More internet, scholarships for low-income students, and a beef barn from South Dakota's $5 billion budget
The South Dakota Legislature ended its two-month session by passing a budget flush with historic one-time dollars for infrastructure, state teacher pay raises, and pet projects eyed for years by legislative leaders and Gov. Kristi Noem.
PIERRE, S.D. — South Dakota's lawmakers have gone home for the year, with a bigger spending spree in the rearview mirror than ever before.
A $50 million "generational" investment in needs-based scholarships, $100 million in statewide broadband grants meant to connect both rural, hard-to-reach areas, an upgrade of a railway west from the Missouri River to the Black Hills, a 2.4% raise for state employees, and even $5 million for a new airplane requested by Gov. Kristi Noem.
On Thursday, March 11, moments after Lt. Gov. Larry Rhoden pounded the gavel on a unanimous vote in the state Senate and led the chamber in self-congratulatory applause, Senate Pro Tempore Lee Schoenbeck , R-Watertown, stood to call it a historic session.
"If you took all of the one-time monies from statehood to present," Schoenbeck said, "I suspect this appropriations committee dealt with as much much one-time money in 60 days than the entire state legislatures had to do since statehood."

§ §

- What is needed -
Transcribe the budget article from "More internet, scholarships" up to and including "by Gov. Kristi Noem.".

(Stored data entries)

§ §

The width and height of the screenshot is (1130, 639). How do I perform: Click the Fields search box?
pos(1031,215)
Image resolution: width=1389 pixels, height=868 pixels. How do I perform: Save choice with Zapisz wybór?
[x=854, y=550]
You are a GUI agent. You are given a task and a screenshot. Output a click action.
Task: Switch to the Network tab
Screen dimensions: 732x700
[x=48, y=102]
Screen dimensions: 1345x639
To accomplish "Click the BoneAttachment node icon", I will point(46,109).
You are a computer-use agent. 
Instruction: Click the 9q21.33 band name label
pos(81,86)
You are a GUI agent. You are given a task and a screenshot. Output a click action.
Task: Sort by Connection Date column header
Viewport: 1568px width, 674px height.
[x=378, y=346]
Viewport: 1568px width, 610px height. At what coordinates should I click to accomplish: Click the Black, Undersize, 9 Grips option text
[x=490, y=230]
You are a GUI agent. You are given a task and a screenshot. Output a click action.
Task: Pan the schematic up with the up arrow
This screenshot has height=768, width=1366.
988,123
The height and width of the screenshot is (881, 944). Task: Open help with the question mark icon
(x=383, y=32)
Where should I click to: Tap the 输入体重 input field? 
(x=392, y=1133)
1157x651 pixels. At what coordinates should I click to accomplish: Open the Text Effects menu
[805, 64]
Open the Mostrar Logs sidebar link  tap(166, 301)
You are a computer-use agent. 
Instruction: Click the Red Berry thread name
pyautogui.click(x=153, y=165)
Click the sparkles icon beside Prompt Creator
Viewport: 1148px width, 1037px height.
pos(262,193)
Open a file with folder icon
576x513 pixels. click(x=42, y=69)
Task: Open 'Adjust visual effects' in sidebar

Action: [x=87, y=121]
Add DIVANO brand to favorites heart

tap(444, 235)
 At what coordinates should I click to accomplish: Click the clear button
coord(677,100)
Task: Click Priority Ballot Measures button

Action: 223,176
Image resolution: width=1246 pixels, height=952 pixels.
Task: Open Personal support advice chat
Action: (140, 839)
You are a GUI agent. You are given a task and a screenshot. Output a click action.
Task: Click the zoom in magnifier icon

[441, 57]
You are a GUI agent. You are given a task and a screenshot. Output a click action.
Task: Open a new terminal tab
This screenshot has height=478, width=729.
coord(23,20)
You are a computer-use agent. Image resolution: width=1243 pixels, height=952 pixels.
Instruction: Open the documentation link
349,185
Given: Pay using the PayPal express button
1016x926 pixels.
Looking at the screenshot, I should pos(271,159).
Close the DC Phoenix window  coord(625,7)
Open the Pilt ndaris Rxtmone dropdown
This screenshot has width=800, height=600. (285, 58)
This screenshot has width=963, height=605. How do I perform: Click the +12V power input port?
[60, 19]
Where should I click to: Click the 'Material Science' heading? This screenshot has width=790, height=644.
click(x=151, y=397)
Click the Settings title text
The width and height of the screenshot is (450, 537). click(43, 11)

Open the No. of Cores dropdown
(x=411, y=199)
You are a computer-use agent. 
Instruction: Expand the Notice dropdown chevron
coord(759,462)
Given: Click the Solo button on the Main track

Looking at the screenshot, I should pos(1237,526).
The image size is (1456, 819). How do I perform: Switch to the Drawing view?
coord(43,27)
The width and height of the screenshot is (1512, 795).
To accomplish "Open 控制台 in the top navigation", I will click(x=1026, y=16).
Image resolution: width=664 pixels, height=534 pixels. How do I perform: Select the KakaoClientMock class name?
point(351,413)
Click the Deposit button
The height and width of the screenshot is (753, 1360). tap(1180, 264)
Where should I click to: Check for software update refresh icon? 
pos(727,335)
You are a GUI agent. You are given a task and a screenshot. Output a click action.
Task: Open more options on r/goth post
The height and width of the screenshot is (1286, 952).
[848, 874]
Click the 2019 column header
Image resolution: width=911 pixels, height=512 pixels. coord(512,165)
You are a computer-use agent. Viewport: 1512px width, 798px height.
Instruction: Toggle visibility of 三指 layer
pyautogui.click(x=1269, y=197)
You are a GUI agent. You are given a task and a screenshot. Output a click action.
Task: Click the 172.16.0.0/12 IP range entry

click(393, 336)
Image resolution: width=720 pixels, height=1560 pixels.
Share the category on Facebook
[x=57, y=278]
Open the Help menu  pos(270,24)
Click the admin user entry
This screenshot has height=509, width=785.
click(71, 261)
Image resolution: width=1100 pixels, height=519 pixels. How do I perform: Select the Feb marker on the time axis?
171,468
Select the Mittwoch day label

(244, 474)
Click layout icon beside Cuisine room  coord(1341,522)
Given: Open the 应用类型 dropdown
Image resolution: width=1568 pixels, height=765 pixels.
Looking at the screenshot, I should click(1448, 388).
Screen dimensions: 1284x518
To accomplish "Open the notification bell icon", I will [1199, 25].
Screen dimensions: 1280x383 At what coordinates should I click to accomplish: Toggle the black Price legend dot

§ §

- Response to the exercise -
More internet, scholarships for low-income students, and a beef barn from South Dakota's $5 billion budget
The South Dakota Legislature ended its two-month session by passing a budget flush with historic one-time dollars for infrastructure, state teacher pay raises, and pet projects eyed for years by legislative leaders and Gov. Kristi Noem.
PIERRE, S.D. — South Dakota's lawmakers have gone home for the year, with a bigger spending spree in the rearview mirror than ever before.
A $50 million "generational" investment in needs-based scholarships, $100 million in statewide broadband grants meant to connect both rural, hard-to-reach areas, an upgrade of a railway west from the Missouri River to the Black Hills, a 2.4% raise for state employees, and even $5 million for a new airplane requested by Gov. Kristi Noem.